> _Fragmento_:

※

La vida es la continua repetición de un andén. | María Teresa Priego-Broca

Por
Escrito en OPINIÓN el

Ten siempre a Itaca en tu mente. 

Llegar allí es tu destino. 

Más no apresures nunca el viaje. 

Mejor que dure muchos años 

y atracar, viejo ya, en la isla, 

enriquecido de cuanto ganaste en el camino 

sin aguantar a que Itaca te enriquezca. 

Itaca te brindó tan hermoso viaje. 

Sin ella no habrías emprendido el camino. 

Pero no tiene ya nada que darte. 

Aunque la halles pobre, Itaca no te ha engañado. 

Así, sabio como te has vuelto, con tanta experiencia, 

entenderás ya qué significan las Itacas.

Constantino Kavafis

Ahora se van de nuevo, mis hijos. Con los ojos muy abiertos, sus miradas curiosas, sus piernas tan largas. Todo lo que tienen por andar allá lejos, por aprender, por crear. Una entiende, pero regresa cada vez ese: "y sin embargo" del corazón que se estruja, porque "tiene razones que la razón ignora", como escribió Blas Pascal. Un fin de semana juntos. Están con sus amigos alrededor de una mesa. Los observo de lejos. Les tomo fotos con la mirada. También con un celular. Nos protege un cerro grande, boscoso que se llama el Tepozteco. Dicen que es un espacio mágico. Lo es porque se ríen, porque están alegres, porque ruedan por el pasto con las perruchis Cayetana y Missis Dalloway. Porque escuchan música. Porque la luz tan suave de la tarde cae sobre sus cabellos desordenados. Qué felicidad mirarlos juntos.

※

> _Información disponible_:

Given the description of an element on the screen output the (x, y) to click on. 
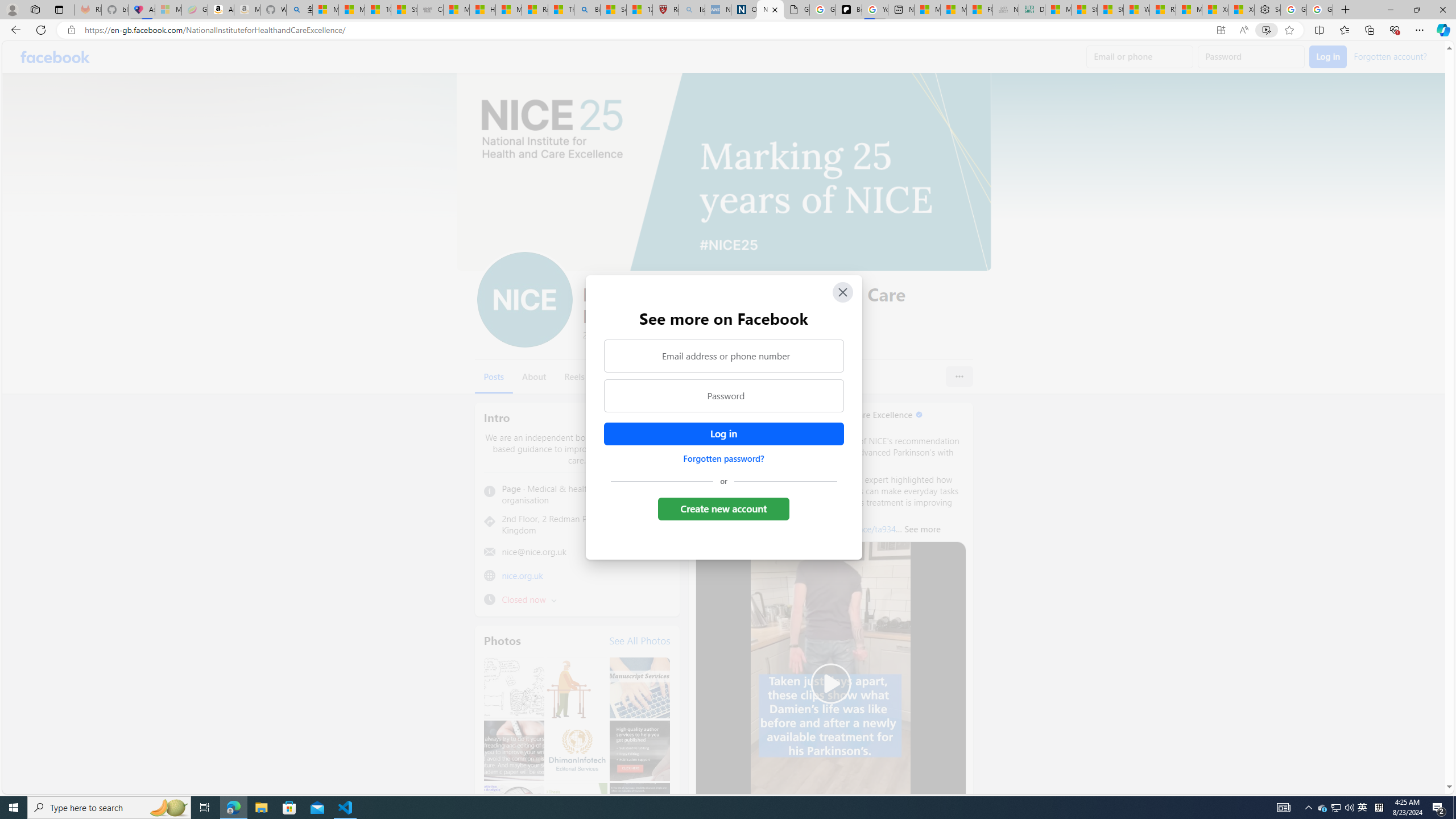
Password (723, 395)
Accessible login button (723, 433)
Bing (587, 9)
Enhance video (1266, 29)
Recipes - MSN (534, 9)
Given the description of an element on the screen output the (x, y) to click on. 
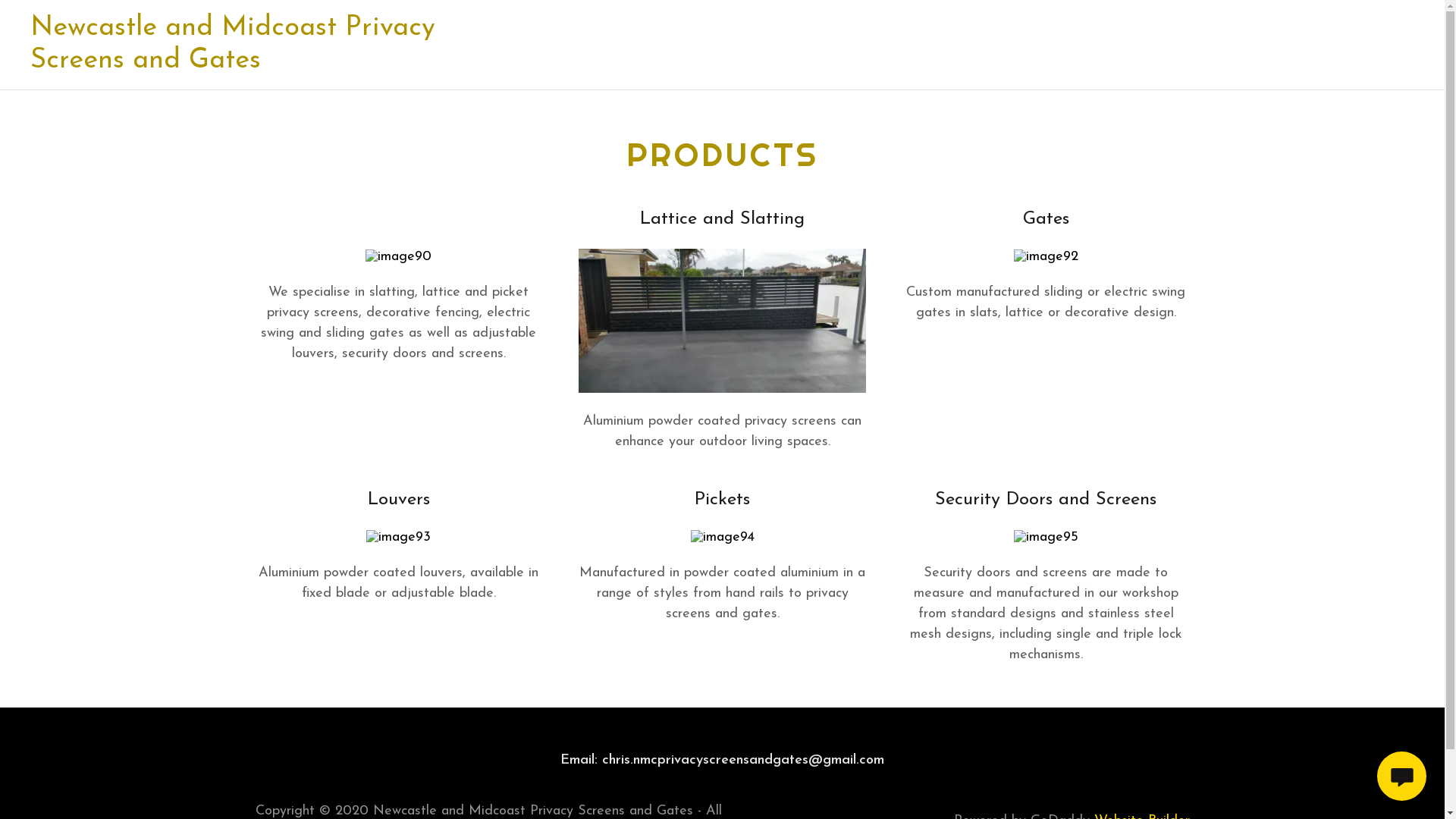
Newcastle and Midcoast Privacy Screens and Gates Element type: text (246, 63)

※

> _Tarea a realizar_: Resume más corto el párrafo del fragmento que empieza con «Ahora se van de nuevo, mis hijos», sin dejar fuera sus datos principales. Los ítems no tienen nada que ver con esto.

> _Solución completa_: Mis hijos se van otra vez, curiosos y con mucho por andar, aprender y crear lejos. Lo entiendo, pero el corazón se estruja, pues «tiene razones que la razón ignora», como escribió Blas Pascal. Pasamos un fin de semana juntos bajo el Tepozteco, un cerro grande y boscoso al que llaman mágico. Desde lejos los veo con sus amigos alrededor de una mesa y les tomo fotos con la mirada y con el celular. El lugar es mágico porque ríen, ruedan por el pasto con las perruchis Cayetana y Missis Dalloway, escuchan música y la luz suave de la tarde les cae sobre el pelo. Qué felicidad verlos juntos.